The internal memory on an FPGA very fast, dual ported, and quite small. An FPGA that retails for around $30 has about 70kB of block RAM. Retro computer emulations use the internal memory for features that need the performance or can benefit from dual porting, such as full speed access to the video memory with no access flicker.
The main memory of the retro CPU is implemented with external RAM. This external memory is usually high density dynamic memory of 32MB or more in a single chip. It’s a direct descendant of the 4116 and 4164 dynamic RAM chips of the 70’s and 80’s and is very similar to the DDR RAM in a modern PC. Most FPGA development boards come with 32MB or more of external RAM.
Just like the 41xx RAM chips, these memories require periodic refreshing that is synchronized to the accesses for data. This is implemented using FPGA logic, and complicates the design. But the ability to have megabytes of cheap RAM usually makes it worthwhile. Another downside is that the board layout becomes critical because these parts run at high speeds in 20MHz plus range. Consistent trace lengths, special decoupling etc etc.

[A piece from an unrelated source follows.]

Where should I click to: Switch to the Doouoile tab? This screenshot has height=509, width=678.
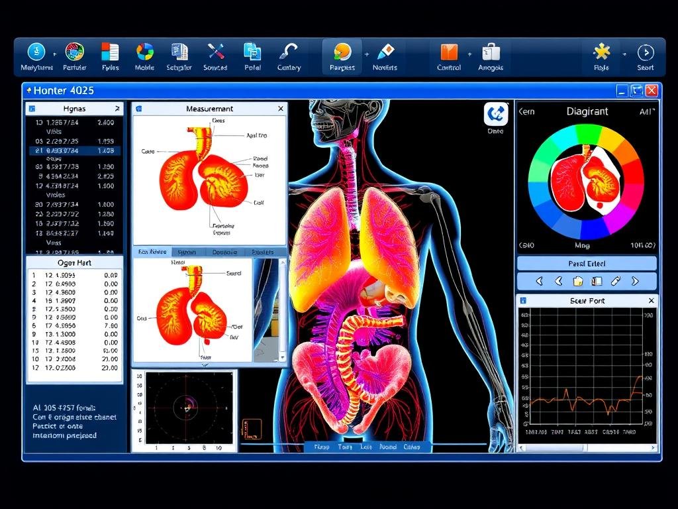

After a lot of thought, I’ve decided to use a different approach.
I’m going to use 3.3V static RAMs to avoid the refresh and high speed hassles of the DRAMs. I don’t need megabytes of RAM – 256k would be fine. Also, I can’t use the 5V versions because FPGA pins are all 3.3V and level converters triples the parts count.
The 3.3V parts are SMD only, but not ridiculously so.
A surface mount RAM chip
I also need some ROM storage. Using a 3.3V parallel flash ROM just like the RAM is possible, but that adds another big SMD part.
Instead, I’m going to use one or more SPI flash ROMs and have the FPGA copy the appropriate data into RAM when it boots (just like the Model 3 does when using “ROM” BASIC). The SPI ROMs are tiny and cheap and have only 8 pins.
Next step is to do a simple PCB with these parts. There are a few places that will do them at $10 for 10 boards, as long as they are 100mm x 100mm.